Data to examine Start Marker
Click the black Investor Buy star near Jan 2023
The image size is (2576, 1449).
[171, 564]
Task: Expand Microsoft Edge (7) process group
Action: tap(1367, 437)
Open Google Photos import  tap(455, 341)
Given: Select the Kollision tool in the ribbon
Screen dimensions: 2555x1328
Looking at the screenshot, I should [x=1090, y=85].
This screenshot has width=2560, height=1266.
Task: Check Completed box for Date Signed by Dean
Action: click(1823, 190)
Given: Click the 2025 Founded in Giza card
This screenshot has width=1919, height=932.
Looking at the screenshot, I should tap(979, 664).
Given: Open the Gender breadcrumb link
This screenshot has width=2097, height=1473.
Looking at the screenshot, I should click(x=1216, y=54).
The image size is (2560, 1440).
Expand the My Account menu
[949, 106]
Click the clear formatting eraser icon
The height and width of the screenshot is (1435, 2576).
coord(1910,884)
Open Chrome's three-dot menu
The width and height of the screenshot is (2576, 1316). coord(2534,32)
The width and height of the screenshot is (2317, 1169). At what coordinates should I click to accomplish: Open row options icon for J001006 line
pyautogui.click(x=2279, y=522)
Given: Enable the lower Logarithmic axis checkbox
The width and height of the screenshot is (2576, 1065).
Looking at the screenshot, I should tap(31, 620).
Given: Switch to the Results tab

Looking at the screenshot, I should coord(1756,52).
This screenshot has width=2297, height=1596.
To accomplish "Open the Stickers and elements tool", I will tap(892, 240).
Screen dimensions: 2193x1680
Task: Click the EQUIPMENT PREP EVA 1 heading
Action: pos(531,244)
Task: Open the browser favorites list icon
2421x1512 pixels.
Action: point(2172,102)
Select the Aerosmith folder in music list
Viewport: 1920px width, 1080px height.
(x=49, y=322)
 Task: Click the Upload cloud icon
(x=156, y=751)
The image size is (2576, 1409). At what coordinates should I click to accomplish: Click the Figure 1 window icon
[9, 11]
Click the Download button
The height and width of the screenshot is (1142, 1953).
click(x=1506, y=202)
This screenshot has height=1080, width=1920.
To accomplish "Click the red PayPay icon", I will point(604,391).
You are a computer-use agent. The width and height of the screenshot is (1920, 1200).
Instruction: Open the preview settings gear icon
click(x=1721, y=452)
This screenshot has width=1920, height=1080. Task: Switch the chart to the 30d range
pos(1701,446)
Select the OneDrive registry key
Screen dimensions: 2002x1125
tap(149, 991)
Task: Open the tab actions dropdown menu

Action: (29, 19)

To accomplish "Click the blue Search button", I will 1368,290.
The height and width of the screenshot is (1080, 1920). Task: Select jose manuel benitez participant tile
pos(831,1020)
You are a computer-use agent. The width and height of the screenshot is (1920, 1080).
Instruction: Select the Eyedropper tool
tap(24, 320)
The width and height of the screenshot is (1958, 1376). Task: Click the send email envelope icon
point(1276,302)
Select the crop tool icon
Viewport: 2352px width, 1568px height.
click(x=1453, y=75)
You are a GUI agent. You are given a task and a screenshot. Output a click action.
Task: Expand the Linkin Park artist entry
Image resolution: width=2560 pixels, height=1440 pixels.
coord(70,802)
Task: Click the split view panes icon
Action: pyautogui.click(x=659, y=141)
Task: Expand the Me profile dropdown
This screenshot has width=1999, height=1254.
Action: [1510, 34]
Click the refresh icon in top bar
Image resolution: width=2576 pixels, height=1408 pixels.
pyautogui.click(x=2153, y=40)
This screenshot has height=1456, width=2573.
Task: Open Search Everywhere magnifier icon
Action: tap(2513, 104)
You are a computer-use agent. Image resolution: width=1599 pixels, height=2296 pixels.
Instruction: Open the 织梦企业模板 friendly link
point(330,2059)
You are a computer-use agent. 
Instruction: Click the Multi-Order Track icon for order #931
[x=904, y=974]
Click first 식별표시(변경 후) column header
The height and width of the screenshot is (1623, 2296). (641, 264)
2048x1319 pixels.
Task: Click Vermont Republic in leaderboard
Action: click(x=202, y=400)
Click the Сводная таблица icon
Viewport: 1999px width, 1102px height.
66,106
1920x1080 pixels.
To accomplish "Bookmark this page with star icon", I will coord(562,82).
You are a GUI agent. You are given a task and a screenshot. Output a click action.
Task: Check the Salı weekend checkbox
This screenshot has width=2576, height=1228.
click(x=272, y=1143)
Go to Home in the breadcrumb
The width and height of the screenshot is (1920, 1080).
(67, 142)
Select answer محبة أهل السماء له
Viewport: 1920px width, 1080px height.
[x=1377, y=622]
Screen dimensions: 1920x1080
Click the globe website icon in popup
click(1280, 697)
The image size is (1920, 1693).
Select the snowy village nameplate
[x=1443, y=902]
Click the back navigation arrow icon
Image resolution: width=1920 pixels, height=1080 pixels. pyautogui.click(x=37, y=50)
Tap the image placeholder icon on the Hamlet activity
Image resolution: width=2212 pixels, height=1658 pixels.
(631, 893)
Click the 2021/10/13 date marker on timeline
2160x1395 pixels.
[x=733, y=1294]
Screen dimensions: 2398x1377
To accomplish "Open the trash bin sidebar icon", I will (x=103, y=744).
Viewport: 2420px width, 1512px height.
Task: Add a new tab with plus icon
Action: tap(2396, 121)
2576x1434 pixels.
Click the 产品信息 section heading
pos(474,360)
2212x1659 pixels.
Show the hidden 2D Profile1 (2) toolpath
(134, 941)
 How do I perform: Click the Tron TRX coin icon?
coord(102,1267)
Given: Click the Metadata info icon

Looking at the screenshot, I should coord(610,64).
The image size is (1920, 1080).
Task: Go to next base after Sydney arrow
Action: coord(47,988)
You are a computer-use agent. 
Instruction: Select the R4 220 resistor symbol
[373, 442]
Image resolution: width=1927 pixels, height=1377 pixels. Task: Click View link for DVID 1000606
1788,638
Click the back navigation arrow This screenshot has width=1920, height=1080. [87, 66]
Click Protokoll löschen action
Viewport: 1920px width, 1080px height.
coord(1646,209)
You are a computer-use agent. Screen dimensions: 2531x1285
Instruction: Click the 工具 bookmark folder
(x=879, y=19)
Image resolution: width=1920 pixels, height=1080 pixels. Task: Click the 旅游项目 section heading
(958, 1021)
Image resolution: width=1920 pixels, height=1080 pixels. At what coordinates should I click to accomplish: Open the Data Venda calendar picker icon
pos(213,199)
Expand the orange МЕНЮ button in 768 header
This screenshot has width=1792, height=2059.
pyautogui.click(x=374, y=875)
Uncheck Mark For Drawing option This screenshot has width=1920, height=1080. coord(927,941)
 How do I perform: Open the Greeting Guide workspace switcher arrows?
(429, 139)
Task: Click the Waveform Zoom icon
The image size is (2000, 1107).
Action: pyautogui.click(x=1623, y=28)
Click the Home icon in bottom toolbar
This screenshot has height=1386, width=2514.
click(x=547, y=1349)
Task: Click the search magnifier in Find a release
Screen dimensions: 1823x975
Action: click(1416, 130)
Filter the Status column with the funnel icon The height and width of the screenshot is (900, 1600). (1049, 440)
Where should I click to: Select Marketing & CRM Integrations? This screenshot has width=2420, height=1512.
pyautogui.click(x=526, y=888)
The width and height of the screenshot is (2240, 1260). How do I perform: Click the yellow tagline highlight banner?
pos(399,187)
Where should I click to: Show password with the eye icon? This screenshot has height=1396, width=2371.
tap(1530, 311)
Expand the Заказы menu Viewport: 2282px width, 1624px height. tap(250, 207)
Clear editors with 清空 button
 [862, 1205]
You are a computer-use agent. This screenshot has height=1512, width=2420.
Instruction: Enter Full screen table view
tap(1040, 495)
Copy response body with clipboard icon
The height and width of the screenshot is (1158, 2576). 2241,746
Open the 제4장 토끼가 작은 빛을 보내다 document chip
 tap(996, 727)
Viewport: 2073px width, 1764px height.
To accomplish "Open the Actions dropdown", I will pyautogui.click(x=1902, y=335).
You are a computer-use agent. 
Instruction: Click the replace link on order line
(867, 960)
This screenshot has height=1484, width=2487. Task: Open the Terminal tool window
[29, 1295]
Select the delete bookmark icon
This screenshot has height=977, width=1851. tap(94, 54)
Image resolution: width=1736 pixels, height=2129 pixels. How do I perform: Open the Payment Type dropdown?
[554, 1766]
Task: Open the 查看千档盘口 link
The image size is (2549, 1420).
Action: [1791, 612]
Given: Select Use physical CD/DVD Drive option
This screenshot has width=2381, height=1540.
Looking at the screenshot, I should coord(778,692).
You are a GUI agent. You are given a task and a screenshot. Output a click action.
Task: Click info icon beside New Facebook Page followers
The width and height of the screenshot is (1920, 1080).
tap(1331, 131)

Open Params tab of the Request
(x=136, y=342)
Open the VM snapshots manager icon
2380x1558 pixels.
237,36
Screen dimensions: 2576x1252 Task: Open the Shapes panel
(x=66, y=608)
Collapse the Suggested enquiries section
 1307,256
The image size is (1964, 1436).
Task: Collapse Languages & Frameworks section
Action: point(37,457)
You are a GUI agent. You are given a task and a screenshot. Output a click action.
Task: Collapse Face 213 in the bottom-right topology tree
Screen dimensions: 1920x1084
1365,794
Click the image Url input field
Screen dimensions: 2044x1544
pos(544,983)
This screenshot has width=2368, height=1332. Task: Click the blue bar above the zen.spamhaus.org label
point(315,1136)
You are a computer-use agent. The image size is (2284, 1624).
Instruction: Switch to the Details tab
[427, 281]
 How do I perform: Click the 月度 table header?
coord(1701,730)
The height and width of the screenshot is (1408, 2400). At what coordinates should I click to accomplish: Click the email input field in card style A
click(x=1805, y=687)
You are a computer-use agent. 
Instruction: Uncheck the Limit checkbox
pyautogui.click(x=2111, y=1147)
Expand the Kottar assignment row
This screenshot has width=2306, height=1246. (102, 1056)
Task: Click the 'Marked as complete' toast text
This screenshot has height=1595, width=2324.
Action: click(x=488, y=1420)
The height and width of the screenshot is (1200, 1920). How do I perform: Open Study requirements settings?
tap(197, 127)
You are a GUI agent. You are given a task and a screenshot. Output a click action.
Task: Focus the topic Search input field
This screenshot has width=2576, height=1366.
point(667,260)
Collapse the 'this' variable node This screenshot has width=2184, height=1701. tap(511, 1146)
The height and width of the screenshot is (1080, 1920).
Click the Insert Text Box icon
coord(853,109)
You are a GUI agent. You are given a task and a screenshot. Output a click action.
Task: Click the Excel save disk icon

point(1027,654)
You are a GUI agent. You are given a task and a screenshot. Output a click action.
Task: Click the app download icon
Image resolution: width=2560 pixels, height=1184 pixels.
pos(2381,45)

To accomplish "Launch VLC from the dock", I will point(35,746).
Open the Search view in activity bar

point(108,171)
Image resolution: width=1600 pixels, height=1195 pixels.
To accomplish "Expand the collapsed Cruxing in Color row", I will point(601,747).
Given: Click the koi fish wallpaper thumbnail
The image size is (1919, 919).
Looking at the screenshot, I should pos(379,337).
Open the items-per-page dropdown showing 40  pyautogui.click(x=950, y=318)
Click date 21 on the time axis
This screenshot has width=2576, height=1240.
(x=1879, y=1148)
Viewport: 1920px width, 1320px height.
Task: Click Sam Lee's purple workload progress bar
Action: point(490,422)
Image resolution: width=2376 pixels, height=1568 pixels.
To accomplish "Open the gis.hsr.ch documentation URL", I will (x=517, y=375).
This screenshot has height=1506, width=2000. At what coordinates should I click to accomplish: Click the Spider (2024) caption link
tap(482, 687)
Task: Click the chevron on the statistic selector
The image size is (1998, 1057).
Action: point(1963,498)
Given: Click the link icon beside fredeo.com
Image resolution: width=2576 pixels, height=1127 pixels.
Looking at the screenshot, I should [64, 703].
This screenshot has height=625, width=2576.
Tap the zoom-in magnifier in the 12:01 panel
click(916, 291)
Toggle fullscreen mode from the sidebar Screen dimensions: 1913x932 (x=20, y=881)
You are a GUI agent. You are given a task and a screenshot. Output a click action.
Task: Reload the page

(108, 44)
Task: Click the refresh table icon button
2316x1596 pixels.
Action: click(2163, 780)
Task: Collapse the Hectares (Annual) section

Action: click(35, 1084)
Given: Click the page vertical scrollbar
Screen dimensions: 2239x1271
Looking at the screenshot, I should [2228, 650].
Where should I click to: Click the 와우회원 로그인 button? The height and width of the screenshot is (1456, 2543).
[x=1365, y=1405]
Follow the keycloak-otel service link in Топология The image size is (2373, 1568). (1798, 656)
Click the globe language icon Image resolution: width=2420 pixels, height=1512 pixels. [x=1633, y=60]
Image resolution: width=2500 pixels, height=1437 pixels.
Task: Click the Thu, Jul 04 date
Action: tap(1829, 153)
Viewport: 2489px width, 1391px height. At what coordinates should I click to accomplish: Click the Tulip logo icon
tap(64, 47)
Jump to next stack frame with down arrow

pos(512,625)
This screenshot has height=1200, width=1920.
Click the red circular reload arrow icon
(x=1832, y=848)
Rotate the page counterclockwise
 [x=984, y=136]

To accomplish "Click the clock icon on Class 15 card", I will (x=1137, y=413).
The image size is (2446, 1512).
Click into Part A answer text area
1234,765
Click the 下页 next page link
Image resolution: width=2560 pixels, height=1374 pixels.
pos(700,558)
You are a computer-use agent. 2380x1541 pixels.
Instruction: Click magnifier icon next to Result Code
Data to examine End Marker
Starting at the top of the listing above, repeat every line exactly until the line that contains "Given: Select the" has been repeated too.

Solution to the exercise:
Click the black Investor Buy star near Jan 2023
The image size is (2576, 1449).
[171, 564]
Task: Expand Microsoft Edge (7) process group
Action: tap(1367, 437)
Open Google Photos import  tap(455, 341)
Given: Select the Kollision tool in the ribbon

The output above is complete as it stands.